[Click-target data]
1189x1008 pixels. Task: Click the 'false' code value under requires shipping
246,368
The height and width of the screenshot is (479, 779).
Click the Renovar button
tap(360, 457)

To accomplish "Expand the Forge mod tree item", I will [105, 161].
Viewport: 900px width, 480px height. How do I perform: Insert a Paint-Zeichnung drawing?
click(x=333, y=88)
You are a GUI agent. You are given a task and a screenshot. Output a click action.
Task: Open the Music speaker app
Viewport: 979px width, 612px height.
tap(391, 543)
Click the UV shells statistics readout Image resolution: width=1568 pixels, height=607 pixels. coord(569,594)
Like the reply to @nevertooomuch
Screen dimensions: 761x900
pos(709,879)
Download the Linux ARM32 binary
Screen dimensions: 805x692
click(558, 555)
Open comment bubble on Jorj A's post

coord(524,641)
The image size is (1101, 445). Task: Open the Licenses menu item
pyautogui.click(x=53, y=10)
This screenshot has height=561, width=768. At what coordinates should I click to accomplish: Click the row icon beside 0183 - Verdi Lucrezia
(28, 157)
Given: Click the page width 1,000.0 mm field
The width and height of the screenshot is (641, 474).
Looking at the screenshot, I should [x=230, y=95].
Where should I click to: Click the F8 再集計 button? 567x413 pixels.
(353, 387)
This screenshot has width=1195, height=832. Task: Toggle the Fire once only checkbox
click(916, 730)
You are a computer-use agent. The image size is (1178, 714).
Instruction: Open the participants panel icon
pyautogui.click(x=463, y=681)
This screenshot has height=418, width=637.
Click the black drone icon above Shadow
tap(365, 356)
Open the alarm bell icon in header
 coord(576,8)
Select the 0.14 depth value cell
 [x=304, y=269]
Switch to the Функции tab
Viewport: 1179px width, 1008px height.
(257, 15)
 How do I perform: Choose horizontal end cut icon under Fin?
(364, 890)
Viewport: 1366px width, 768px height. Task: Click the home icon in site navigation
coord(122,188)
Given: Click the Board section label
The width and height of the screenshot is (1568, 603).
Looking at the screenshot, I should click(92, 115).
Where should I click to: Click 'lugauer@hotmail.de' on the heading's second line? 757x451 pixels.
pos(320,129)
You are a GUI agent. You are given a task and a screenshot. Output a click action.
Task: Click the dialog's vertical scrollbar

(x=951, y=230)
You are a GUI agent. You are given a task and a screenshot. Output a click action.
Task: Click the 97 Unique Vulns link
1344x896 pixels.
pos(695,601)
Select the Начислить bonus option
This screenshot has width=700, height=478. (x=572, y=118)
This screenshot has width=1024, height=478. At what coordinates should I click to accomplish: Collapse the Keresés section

> [INSTRUCTIONS TO FOLLOW]:
Write out the lines again from the line with "You are a computer-use" through the last line, swapping "icon" for "symbol" and leaving everything else unchanged.

> [SOLUTION FOR THIS EXERCISE]:
You are a computer-use agent. The image size is (1178, 714).
Instruction: Open the participants panel symbol
pyautogui.click(x=463, y=681)
This screenshot has height=418, width=637.
Click the black drone symbol above Shadow
tap(365, 356)
Open the alarm bell symbol in header
 coord(576,8)
Select the 0.14 depth value cell
 [x=304, y=269]
Switch to the Функции tab
Viewport: 1179px width, 1008px height.
(257, 15)
 How do I perform: Choose horizontal end cut symbol under Fin?
(364, 890)
Viewport: 1366px width, 768px height. Task: Click the home symbol in site navigation
coord(122,188)
Given: Click the Board section label
The width and height of the screenshot is (1568, 603).
Looking at the screenshot, I should click(92, 115).
Where should I click to: Click 'lugauer@hotmail.de' on the heading's second line? 757x451 pixels.
pos(320,129)
You are a GUI agent. You are given a task and a screenshot. Output a click action.
Task: Click the dialog's vertical scrollbar

(x=951, y=230)
You are a GUI agent. You are given a task and a screenshot. Output a click action.
Task: Click the 97 Unique Vulns link
1344x896 pixels.
pos(695,601)
Select the Начислить bonus option
This screenshot has width=700, height=478. (x=572, y=118)
This screenshot has width=1024, height=478. At what coordinates should I click to accomplish: Collapse the Keresés section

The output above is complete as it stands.